Example usage

Here we will demonstrate how to use lrasm in a project to check linear regression assumptions:

from lrasm.homoscedasticity_tst import homoscedasticity_test
from lrasm.multicollinearity_tst import multicollinearity_test
from lrasm.normality_tst import normality_test
from sklearn import datasets
import pandas as pd
import matplotlib.pyplot as plt

#print(lrasm.__version__)
/home/docs/checkouts/readthedocs.org/user_builds/lrasm1234/envs/latest/lib/python3.9/site-packages/statsmodels/compat/pandas.py:65: FutureWarning: pandas.Int64Index is deprecated and will be removed from pandas in a future version. Use pandas.Index with the appropriate dtype instead.
  from pandas import Int64Index as NumericIndex

Define Sample Data

We will use the Iris dataset from scikit-learn to demonstrate the functionality of lrasm.

data = datasets.load_iris()
iris_df = pd.DataFrame(data=data.data, columns=data.feature_names)
iris_df
sepal length (cm) sepal width (cm) petal length (cm) petal width (cm)
0 5.1 3.5 1.4 0.2
1 4.9 3.0 1.4 0.2
2 4.7 3.2 1.3 0.2
3 4.6 3.1 1.5 0.2
4 5.0 3.6 1.4 0.2
... ... ... ... ...
145 6.7 3.0 5.2 2.3
146 6.3 2.5 5.0 1.9
147 6.5 3.0 5.2 2.0
148 6.2 3.4 5.4 2.3
149 5.9 3.0 5.1 1.8

150 rows × 4 columns

In our example, we want to investigate the linear relationship between the response petal width (cm) versus the predictors: sepal length (cm), sepal width (cm), and petal width (cm). We start by splitting the dataset into a dataframe containing the predictors and a series containing the response:

X = iris_df.drop("sepal width (cm)", axis = 1)
X
sepal length (cm) petal length (cm) petal width (cm)
0 5.1 1.4 0.2
1 4.9 1.4 0.2
2 4.7 1.3 0.2
3 4.6 1.5 0.2
4 5.0 1.4 0.2
... ... ... ...
145 6.7 5.2 2.3
146 6.3 5.0 1.9
147 6.5 5.2 2.0
148 6.2 5.4 2.3
149 5.9 5.1 1.8

150 rows × 3 columns

y = iris_df["petal width (cm)"]
y
0      0.2
1      0.2
2      0.2
3      0.2
4      0.2
      ... 
145    2.3
146    1.9
147    2.0
148    2.3
149    1.8
Name: petal width (cm), Length: 150, dtype: float64

Test for Homoscedasticity of Residuals

We can evaluate the homoscedasticity of our residuals by passing our predictors and response into the function homoscedasticity_test(). Note that homoscedasticity_test() returns two objects, the first one is a dataframe containing the correlation coefficient of absolute residuals vs predicted values along with the P value of said correlation, while the second is a plot of residuals vs predicted values.
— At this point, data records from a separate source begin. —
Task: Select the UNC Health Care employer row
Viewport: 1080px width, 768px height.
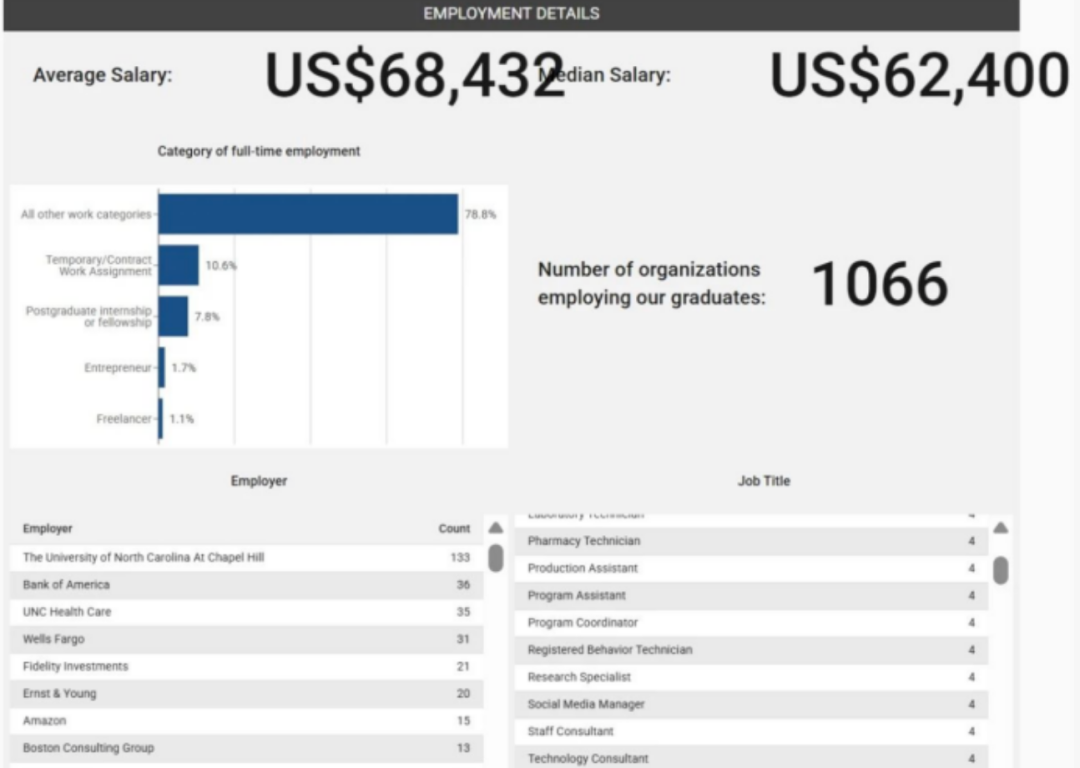Action: pos(247,612)
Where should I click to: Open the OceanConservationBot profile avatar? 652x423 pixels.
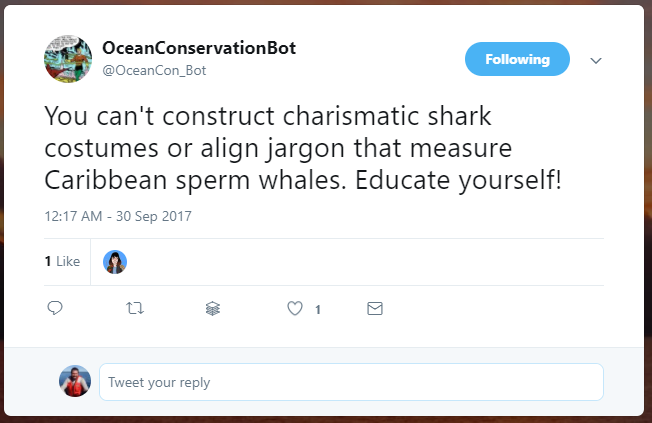(x=68, y=58)
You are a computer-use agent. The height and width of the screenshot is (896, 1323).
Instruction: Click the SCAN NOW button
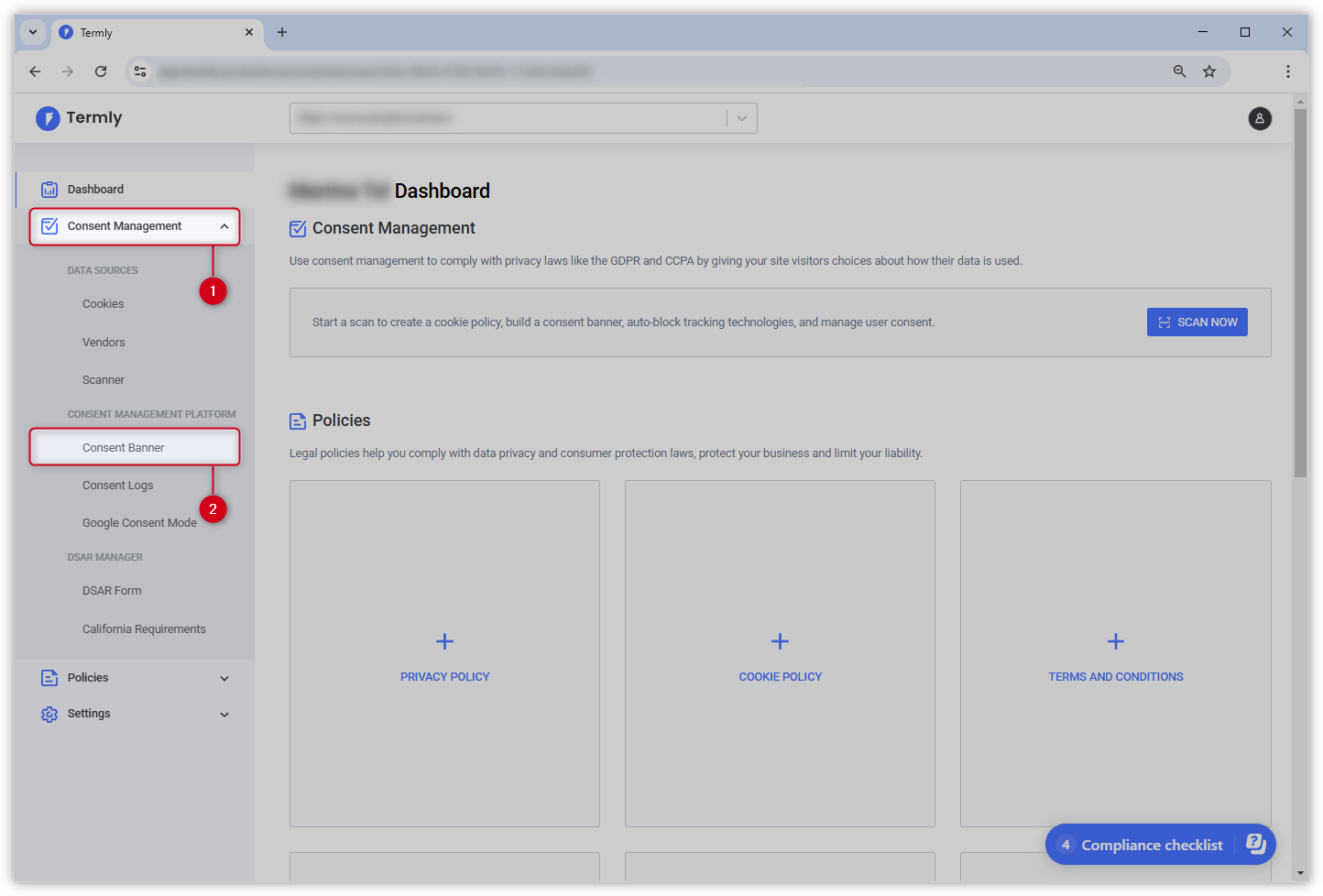[x=1197, y=322]
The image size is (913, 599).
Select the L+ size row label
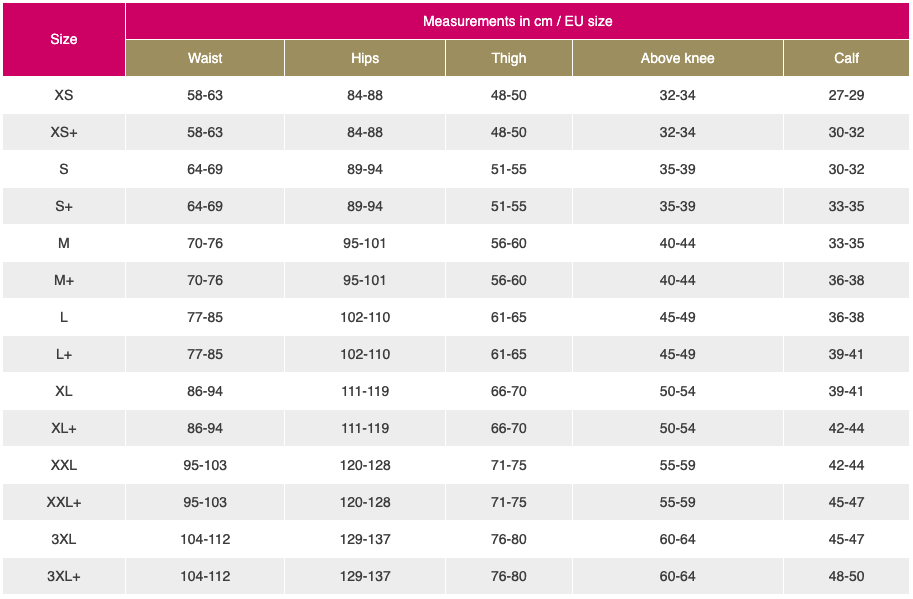(63, 354)
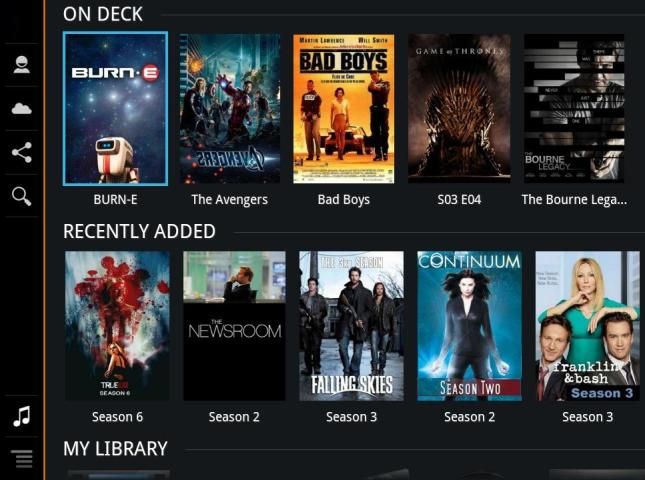Open Game of Thrones S03 E04

coord(459,109)
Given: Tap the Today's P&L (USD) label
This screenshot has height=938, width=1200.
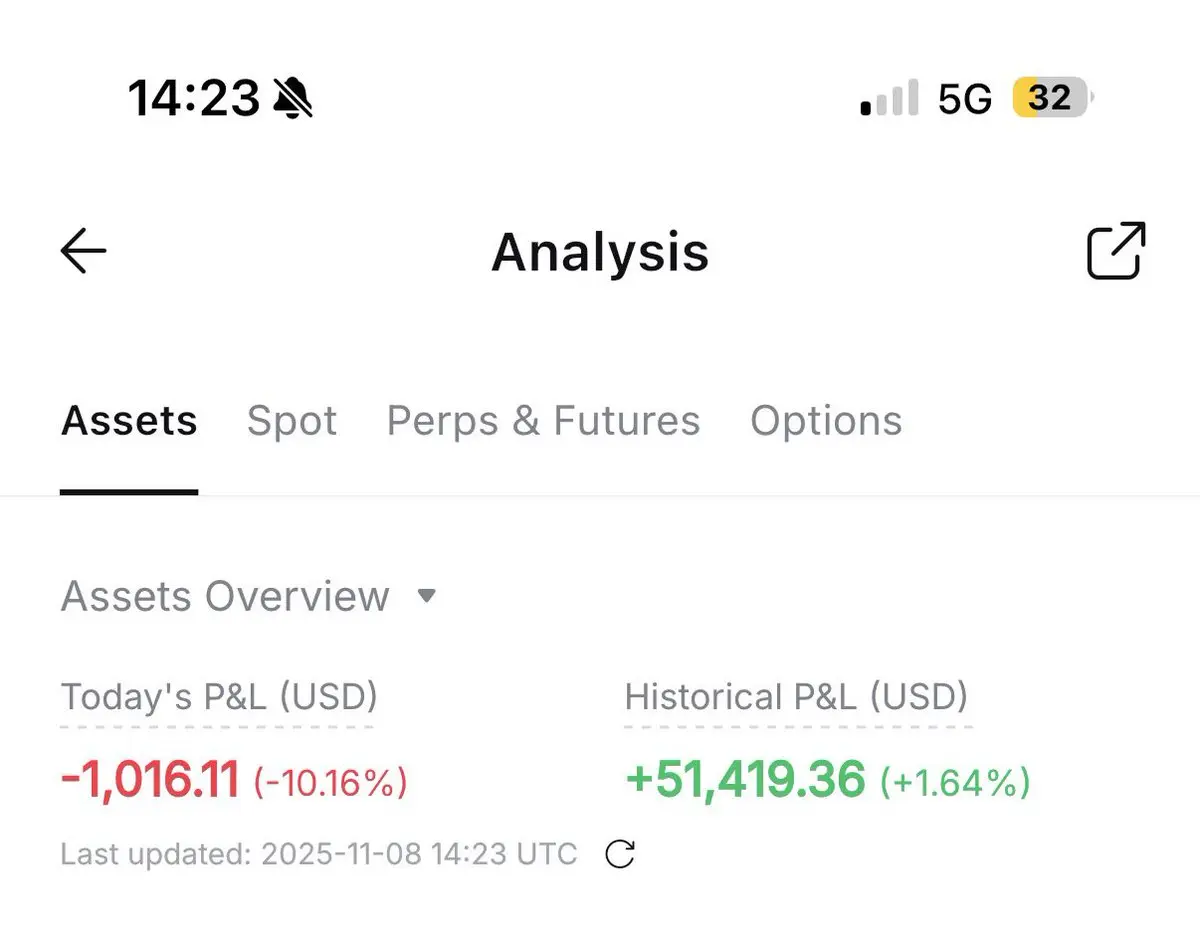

corr_df, plot = homoscedasticity_test(X, y)
The correlation coefficient between the absolute residuals and the fitted y values is:  0.734  With a p value of:  0.0
The p value of the correlation is below the rejection threshold, thus the correlation is likely significant.         
The data is unlikely to be homoscedastic.
_images/example_9_1.png
corr_df
correlation_coefficient p_value
0 0.734 0.0

In the example above, it’s clear that the residuals are not independent of the fitted values, thus we would conclude that the linear relationship is not homosecdastic.

Test for Normality of Residuals

We can evaluate the normality of our residuals by passing our predictors and response into the function normality_test(). Note that normality_test() returns two objects, the first one is a p-value from the Shapiro Wilk test, while the second is a string containing either the word Pass or Fail depending on the results of the test. The function will also print a summary statement.

p_value, res = normality_test(X, y)
After applying the Shapiro Wilks test for normality of the residuals the regression assumption of normality has failed and you should make some djustments before continuing with your analysis
p_value
7.085905963322148e-05
res
'Fail'

In the example above, it’s clear that the residuals are not normaly distributed, and that this assumption has failed.

Test for multicollinearity

We can evaluate the multicollinearity assumption of our data set by passing the features and the threshold for the VIF value. multicollinearity_test() takes these two arguments and returns a data frame with VIF for each feature along with the statement advising the user whether the multicollinearity assumption is violated.

vif_df = multicollinearity_test(X, VIF_thresh = 10)
3 cases of possible multicollinearity
0 cases of definite multicollinearity
Assumption partially satisfied

Consider removing variables with high Variance Inflation Factors
vif_df
features VIF
0 sepal length (cm) 15.984946
1 petal length (cm) 95.111245
2 petal width (cm) 49.204035

As we can see above, all VIFs are greater then the pre-defined threshold. That is why we three possible multicollinearity cases.